GIVEN REQUEST>
Transcribe every line of the data below, changing nothing.

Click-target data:

————————

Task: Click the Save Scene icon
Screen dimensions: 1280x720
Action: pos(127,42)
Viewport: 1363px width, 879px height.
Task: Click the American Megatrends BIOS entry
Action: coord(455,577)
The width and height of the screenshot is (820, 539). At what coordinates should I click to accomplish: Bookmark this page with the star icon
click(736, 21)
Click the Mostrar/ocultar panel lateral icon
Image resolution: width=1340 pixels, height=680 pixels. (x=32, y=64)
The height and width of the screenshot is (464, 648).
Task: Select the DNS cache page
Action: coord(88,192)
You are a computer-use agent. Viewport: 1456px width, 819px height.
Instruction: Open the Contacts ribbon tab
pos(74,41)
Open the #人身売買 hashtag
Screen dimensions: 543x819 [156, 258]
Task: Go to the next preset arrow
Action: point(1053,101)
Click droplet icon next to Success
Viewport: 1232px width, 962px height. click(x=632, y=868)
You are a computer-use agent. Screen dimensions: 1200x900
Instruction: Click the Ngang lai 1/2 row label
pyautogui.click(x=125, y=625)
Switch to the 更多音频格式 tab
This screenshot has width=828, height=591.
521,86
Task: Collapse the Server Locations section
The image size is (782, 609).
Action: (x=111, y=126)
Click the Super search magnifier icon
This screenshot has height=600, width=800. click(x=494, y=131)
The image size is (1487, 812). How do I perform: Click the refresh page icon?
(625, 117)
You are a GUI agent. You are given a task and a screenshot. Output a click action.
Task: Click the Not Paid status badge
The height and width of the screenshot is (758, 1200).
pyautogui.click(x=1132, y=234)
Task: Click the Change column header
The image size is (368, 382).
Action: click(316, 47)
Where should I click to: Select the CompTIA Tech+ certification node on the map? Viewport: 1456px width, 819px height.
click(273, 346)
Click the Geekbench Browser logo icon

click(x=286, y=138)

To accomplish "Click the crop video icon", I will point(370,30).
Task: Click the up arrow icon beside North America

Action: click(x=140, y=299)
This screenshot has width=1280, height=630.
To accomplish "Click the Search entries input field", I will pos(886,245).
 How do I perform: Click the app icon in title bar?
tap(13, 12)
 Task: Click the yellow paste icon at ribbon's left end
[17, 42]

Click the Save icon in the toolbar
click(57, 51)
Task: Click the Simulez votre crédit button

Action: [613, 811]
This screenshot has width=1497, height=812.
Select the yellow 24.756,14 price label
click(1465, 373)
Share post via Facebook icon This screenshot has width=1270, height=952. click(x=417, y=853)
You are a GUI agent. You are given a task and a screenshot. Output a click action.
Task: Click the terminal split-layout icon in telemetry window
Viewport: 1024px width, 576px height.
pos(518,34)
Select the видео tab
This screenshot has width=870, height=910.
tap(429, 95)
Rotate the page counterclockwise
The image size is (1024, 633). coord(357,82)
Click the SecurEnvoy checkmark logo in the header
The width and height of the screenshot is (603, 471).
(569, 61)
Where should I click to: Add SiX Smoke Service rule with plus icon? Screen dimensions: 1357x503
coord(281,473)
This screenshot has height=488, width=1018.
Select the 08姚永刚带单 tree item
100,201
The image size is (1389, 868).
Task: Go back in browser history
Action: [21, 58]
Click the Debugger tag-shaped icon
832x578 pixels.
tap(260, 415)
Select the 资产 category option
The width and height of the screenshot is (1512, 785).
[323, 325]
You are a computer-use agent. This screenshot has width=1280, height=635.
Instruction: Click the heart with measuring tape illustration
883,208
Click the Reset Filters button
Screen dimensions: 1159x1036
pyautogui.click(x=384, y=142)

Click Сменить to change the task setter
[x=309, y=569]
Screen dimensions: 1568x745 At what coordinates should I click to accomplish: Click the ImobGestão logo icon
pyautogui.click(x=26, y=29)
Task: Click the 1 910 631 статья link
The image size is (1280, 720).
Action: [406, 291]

————————

REPLY>
Task: Click the Save Scene icon
Screen dimensions: 1280x720
Action: pos(127,42)
Viewport: 1363px width, 879px height.
Task: Click the American Megatrends BIOS entry
Action: coord(455,577)
The width and height of the screenshot is (820, 539). At what coordinates should I click to accomplish: Bookmark this page with the star icon
click(736, 21)
Click the Mostrar/ocultar panel lateral icon
Image resolution: width=1340 pixels, height=680 pixels. (x=32, y=64)
The height and width of the screenshot is (464, 648).
Task: Select the DNS cache page
Action: coord(88,192)
You are a computer-use agent. Viewport: 1456px width, 819px height.
Instruction: Open the Contacts ribbon tab
pos(74,41)
Open the #人身売買 hashtag
Screen dimensions: 543x819 [156, 258]
Task: Go to the next preset arrow
Action: point(1053,101)
Click droplet icon next to Success
Viewport: 1232px width, 962px height. click(x=632, y=868)
You are a computer-use agent. Screen dimensions: 1200x900
Instruction: Click the Ngang lai 1/2 row label
pyautogui.click(x=125, y=625)
Switch to the 更多音频格式 tab
This screenshot has width=828, height=591.
521,86
Task: Collapse the Server Locations section
The image size is (782, 609).
Action: (x=111, y=126)
Click the Super search magnifier icon
This screenshot has height=600, width=800. click(x=494, y=131)
The image size is (1487, 812). How do I perform: Click the refresh page icon?
(625, 117)
You are a GUI agent. You are given a task and a screenshot. Output a click action.
Task: Click the Not Paid status badge
The height and width of the screenshot is (758, 1200).
pyautogui.click(x=1132, y=234)
Task: Click the Change column header
The image size is (368, 382).
Action: click(316, 47)
Where should I click to: Select the CompTIA Tech+ certification node on the map? Viewport: 1456px width, 819px height.
click(273, 346)
Click the Geekbench Browser logo icon

click(x=286, y=138)

To accomplish "Click the crop video icon", I will point(370,30).
Task: Click the up arrow icon beside North America

Action: click(x=140, y=299)
This screenshot has width=1280, height=630.
To accomplish "Click the Search entries input field", I will pos(886,245).
 How do I perform: Click the app icon in title bar?
tap(13, 12)
 Task: Click the yellow paste icon at ribbon's left end
[17, 42]

Click the Save icon in the toolbar
click(57, 51)
Task: Click the Simulez votre crédit button

Action: [613, 811]
This screenshot has width=1497, height=812.
Select the yellow 24.756,14 price label
click(1465, 373)
Share post via Facebook icon This screenshot has width=1270, height=952. click(x=417, y=853)
You are a GUI agent. You are given a task and a screenshot. Output a click action.
Task: Click the terminal split-layout icon in telemetry window
Viewport: 1024px width, 576px height.
pos(518,34)
Select the видео tab
This screenshot has width=870, height=910.
tap(429, 95)
Rotate the page counterclockwise
The image size is (1024, 633). coord(357,82)
Click the SecurEnvoy checkmark logo in the header
The width and height of the screenshot is (603, 471).
(569, 61)
Where should I click to: Add SiX Smoke Service rule with plus icon? Screen dimensions: 1357x503
coord(281,473)
This screenshot has height=488, width=1018.
Select the 08姚永刚带单 tree item
100,201
The image size is (1389, 868).
Task: Go back in browser history
Action: [21, 58]
Click the Debugger tag-shaped icon
832x578 pixels.
tap(260, 415)
Select the 资产 category option
The width and height of the screenshot is (1512, 785).
[323, 325]
You are a computer-use agent. This screenshot has width=1280, height=635.
Instruction: Click the heart with measuring tape illustration
883,208
Click the Reset Filters button
Screen dimensions: 1159x1036
pyautogui.click(x=384, y=142)

Click Сменить to change the task setter
[x=309, y=569]
Screen dimensions: 1568x745 At what coordinates should I click to accomplish: Click the ImobGestão logo icon
pyautogui.click(x=26, y=29)
Task: Click the 1 910 631 статья link
The image size is (1280, 720).
Action: [406, 291]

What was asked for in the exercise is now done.